Design

At its core RedBeat uses a Sorted Set to store the schedule as a priority queue. It stores task details using a hash key with the task definition and metadata.

The schedule set contains the task keys sorted by the next scheduled run time.

For each tick of Beat

  1. get list of due keys and due next tick
  2. retrieve definitions and metadata for all keys from previous step
  3. update task metadata and reschedule with next run time of task
  4. call due tasks using async_apply
  5. calculate time to sleep until start of next tick using remaining tasks

Scheduling

Assuming your redbeat_key_prefix config values is set to ‘redbeat:’ (default) you will also need to insert the new task into the schedule with:

zadd redbeat::schedule 0 new-task-name

The score is the next time the task should run formatted as a UNIX timestamp.

Metadata

Applications may also want to manipulate the task metadata to have more control over when a task runs.
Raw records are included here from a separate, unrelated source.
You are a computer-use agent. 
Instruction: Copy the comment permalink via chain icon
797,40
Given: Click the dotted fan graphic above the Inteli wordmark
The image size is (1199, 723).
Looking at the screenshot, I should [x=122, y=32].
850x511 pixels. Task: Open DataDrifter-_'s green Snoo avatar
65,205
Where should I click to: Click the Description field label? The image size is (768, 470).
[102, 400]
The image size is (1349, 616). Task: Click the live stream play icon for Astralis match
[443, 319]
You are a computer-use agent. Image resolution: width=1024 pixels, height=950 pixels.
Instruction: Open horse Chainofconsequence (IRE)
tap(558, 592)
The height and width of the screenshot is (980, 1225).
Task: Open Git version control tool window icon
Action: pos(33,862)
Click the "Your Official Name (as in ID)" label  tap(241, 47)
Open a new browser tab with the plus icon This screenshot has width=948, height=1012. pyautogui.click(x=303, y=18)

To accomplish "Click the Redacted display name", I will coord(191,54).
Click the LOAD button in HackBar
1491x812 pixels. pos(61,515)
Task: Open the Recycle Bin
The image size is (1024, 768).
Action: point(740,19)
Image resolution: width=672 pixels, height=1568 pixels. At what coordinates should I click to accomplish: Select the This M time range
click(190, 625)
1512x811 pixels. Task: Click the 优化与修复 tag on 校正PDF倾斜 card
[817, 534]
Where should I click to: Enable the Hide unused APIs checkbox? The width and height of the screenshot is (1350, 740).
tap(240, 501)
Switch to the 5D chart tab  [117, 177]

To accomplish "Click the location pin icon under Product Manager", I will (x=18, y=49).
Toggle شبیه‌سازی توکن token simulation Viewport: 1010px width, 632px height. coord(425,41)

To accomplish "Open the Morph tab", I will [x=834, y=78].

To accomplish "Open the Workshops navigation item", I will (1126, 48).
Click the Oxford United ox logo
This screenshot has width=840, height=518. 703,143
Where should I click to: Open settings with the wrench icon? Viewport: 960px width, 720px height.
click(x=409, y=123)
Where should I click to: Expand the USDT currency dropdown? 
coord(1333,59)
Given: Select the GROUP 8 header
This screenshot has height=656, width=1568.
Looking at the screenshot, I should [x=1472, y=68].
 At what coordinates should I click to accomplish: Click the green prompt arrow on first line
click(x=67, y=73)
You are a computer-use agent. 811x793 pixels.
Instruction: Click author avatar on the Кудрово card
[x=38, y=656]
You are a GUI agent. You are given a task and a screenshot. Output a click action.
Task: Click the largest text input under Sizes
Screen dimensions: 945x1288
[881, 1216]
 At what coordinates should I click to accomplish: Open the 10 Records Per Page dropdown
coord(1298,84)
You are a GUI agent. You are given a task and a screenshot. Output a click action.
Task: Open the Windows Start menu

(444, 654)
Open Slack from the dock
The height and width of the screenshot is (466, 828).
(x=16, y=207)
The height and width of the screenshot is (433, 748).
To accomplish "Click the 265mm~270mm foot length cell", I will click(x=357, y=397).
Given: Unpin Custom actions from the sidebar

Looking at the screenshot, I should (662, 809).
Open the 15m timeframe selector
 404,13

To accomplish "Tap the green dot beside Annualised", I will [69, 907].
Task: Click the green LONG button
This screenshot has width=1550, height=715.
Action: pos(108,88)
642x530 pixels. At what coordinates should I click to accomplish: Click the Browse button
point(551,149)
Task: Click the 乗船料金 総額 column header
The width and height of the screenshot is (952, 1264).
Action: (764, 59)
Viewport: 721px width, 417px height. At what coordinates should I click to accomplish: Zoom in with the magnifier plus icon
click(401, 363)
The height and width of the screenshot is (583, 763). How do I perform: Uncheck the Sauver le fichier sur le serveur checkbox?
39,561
The meta key contains a JSON blob as follows:

{
    'last_run_at': {
        '__type__': 'datetime',
        'year': 2015,
        'month': 12,
        'day': 29,
        'hour': 16,
        'minute': 45,
        'microsecond': 231
    },
    'total_run_count'; 23
}

For instance by default `last_run_at` corresponds to when Beat dispatched the task, but depending on queue latency it might not run immediately, but the application could update the metadata with the actual run time, allowing intervals to be relative to last execution rather than last dispatch.